- [Directions for this task]:
Using the listing below, count every line that contains the word "computer"; respond with the count alone.

- [Source material]:
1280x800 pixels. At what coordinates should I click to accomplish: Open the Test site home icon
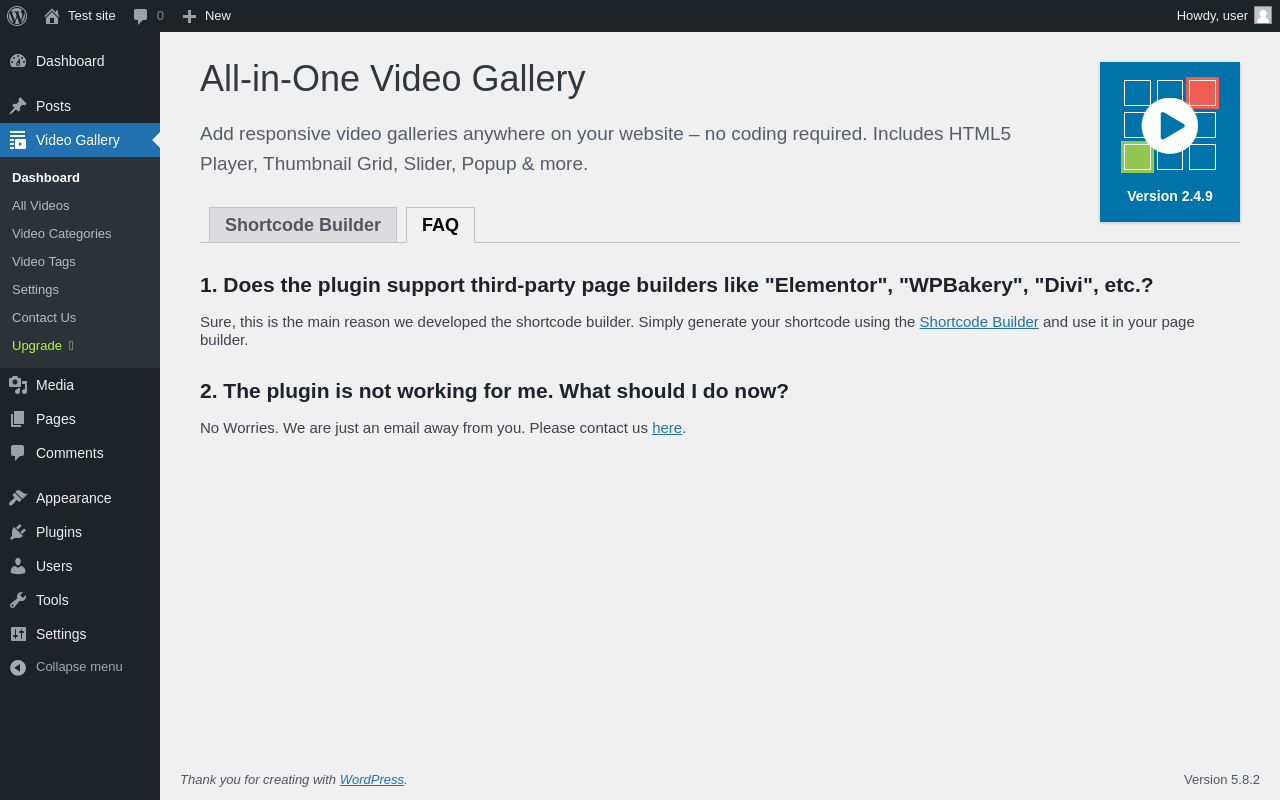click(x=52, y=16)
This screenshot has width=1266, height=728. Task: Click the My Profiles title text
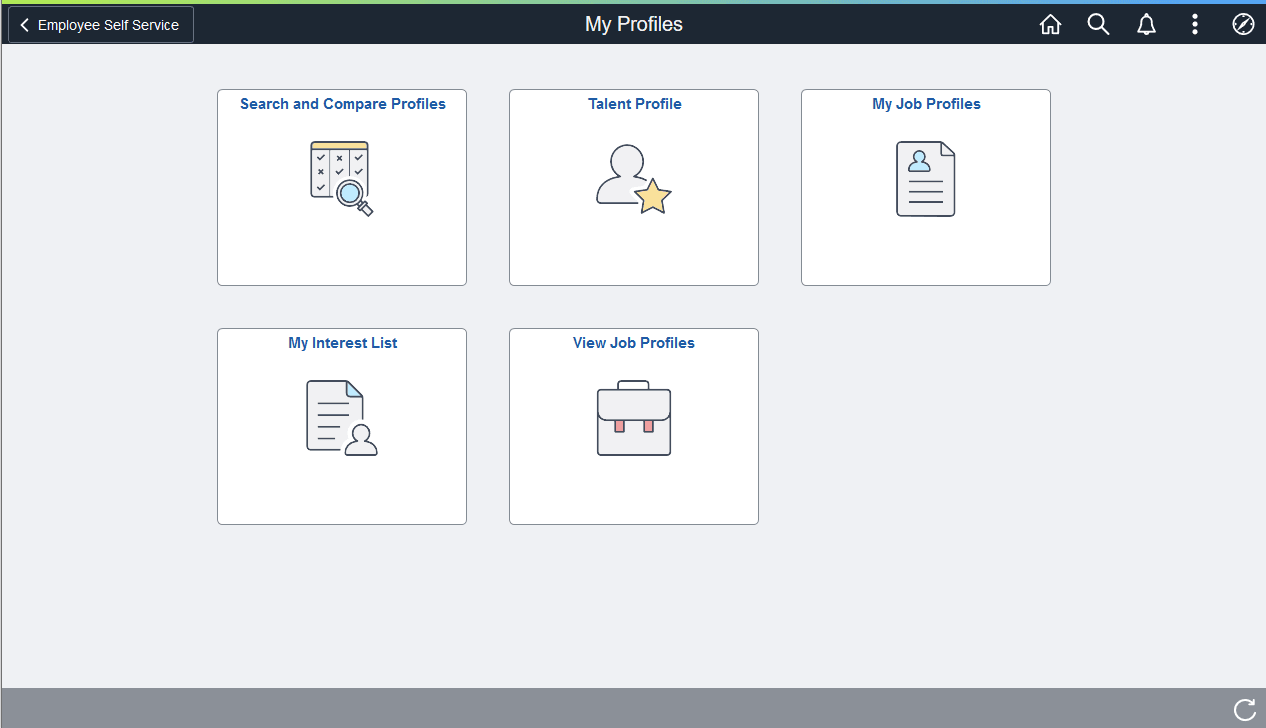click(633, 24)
...
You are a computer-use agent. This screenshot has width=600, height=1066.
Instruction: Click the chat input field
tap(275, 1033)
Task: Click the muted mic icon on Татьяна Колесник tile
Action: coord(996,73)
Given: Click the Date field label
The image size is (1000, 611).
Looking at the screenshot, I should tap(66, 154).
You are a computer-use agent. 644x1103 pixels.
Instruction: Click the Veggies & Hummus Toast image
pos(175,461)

- [Written solution]:
2